■ WHAT THIS EXERCISE ASKS:
1. Answer these questions about the Gobblin commit email.
(a) To which branch was the commit pushed?
(b) How many files were changed, and how many insertions and deletions does the summary report?
(c) Which import does the diff add to the KafkaAvroJobStatusMonitorTest file?
2. Continue the Gobblin commit email from the point where it stops.

■ SOURCE DOCUMENT:
^^^^^^^^^^^^^^^^

This is an automated email from the ASF dual-hosted git repository.
zihanli58 pushed a commit to branch master
in repository https://gitbox.apache.org/repos/asf/gobblin.git
The following commit(s) were added to refs/heads/master by this push:
new d0135b064 [GOBBLIN-1652]Add more log in the KafkaJobStatusMonitor in
case it fails to process one GobblinTrackingEvent (#3513)
d0135b064 is described below
commit d0135b06447a5a456042db75a0d6d772fba9ab4b
Author: Zihan Li <[email protected]>
AuthorDate: Tue Jun 14 13:21:01 2022 -0700
[GOBBLIN-1652]Add more log in the KafkaJobStatusMonitor in case it fails to
process one GobblinTrackingEvent (#3513)
* address comments
* use connectionmanager when httpclient is not cloesable
* [GOBBLIN-1652]Add more log in the KafkaJobStatusMonitor in case it fails
to process one GobblinTrackingEvent
* add test
* fix test
Co-authored-by: Zihan Li <[email protected]>
---
.../runtime/KafkaAvroJobStatusMonitorTest.java | 30 +++++++
.../service/monitoring/KafkaJobStatusMonitor.java | 91 ++++++++++++----------
.../monitoring/MysqlJobStatusRetrieverTest.java | 2 +-
3 files changed, 80 insertions(+), 43 deletions(-)
diff --git
a/gobblin-modules/gobblin-kafka-09/src/test/java/org/apache/gobblin/runtime/KafkaAvroJobStatusMonitorTest.java
b/gobblin-modules/gobblin-kafka-09/src/test/java/org/apache/gobblin/runtime/KafkaAvroJobStatusMonitorTest.java
index eb86ebfb1..fc5b87802 100644
---
a/gobblin-modules/gobblin-kafka-09/src/test/java/org/apache/gobblin/runtime/KafkaAvroJobStatusMonitorTest.java
+++
b/gobblin-modules/gobblin-kafka-09/src/test/java/org/apache/gobblin/runtime/KafkaAvroJobStatusMonitorTest.java
@@ -19,6 +19,7 @@ package org.apache.gobblin.runtime;
import java.io.File;
import java.io.IOException;
import java.util.Arrays;
+import java.util.HashMap;
import java.util.Iterator;
import java.util.List;
import java.util.Map;
@@ -357,6 +358,35 @@ public class KafkaAvroJobStatusMonitorTest {
jobStatusMonitor.shutDown();
}
+ @Test (dependsOnMethods = "testProcessMessageForCancelledAndKilledEvent")

^^^^^^^^^^^^^^^^

■ DATA SHOWN:

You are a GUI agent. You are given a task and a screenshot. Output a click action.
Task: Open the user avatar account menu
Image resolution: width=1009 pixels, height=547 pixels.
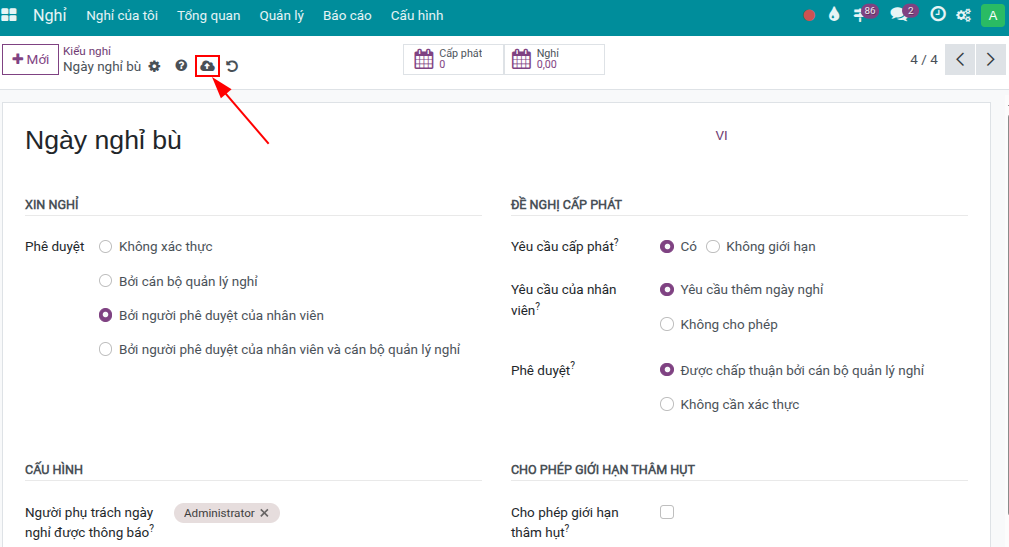(992, 15)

^^^^^^^^^^^^^^^^

■ EXPECTED ANSWERS:
1.
(a) master
(b) 3 files changed, with 80 insertions and 43 deletions.
(c) java.util.HashMap

2.
+ public void testProcessProgressingMessageWhenNoPreviousStatus() throws
IOException, ReflectiveOperationException {
+ KafkaEventReporter kafkaReporter = builder.build("localhost:0000",
"topic5");
+
+ //Submit GobblinTrackingEvents to Kafka
+ ImmutableList.of(
+ createGTE(TimingEvent.JOB_COMPLETION_PERCENTAGE, new HashMap<>())
+ ).forEach(event -> {
+ context.submitEvent(event);
+ kafkaReporter.report();
+ });
+
+ try {
+ Thread.sleep(1000);
+ } catch(InterruptedException ex) {
+ Thread.currentThread().interrupt();
+ }
+
+ MockKafkaAvroJobStatusMonitor jobStatusMonitor =
createMockKafkaAvroJobStatusMonitor(new AtomicBoolean(false),
ConfigFactory.empty());
+ jobStatusMonitor.buildMetricsContextAndMetrics();
+ Iterator<DecodeableKafkaRecord> recordIterator = Iterators.transform(
+ this.kafkaTestHelper.getIteratorForTopic(TOPIC),
+ this::convertMessageAndMetadataToDecodableKafkaRecord);
+
+ State state = getNextJobStatusState(jobStatusMonitor, recordIterator,
this.jobGroup, this.jobName);
+ // Verify we are able to process it without NPE
+ Assert.assertNull(state.getProp(JobStatusRetriever.EVENT_NAME_FIELD));
+ }
+
@Test (dependsOnMethods =
"testProcessingRetriedForApparentlyTransientErrors")
public void testProcessMessageForCancelledAndKilledEvent() throws
IOException, ReflectiveOperationException {
KafkaEventReporter kafkaReporter = builder.build("localhost:0000",
"topic4");
diff --git
a/gobblin-service/src/main/java/org/apache/gobblin/service/monitoring/KafkaJobStatusMonitor.java
b/gobblin-service/src/main/java/org/apache/gobblin/service/monitoring/KafkaJobStatusMonitor.java
index 363d5c744..272c94977 100644
---
a/gobblin-service/src/main/java/org/apache/gobblin/service/monitoring/KafkaJobStatusMonitor.java
+++
b/gobblin-service/src/main/java/org/apache/gobblin/service/monitoring/KafkaJobStatusMonitor.java
@@ -221,56 +221,63 @@ public abstract class KafkaJobStatusMonitor extends
HighLevelConsumer<byte[], by
@VisibleForTesting
static void addJobStatusToStateStore(org.apache.gobblin.configuration.State
jobStatus, StateStore stateStore)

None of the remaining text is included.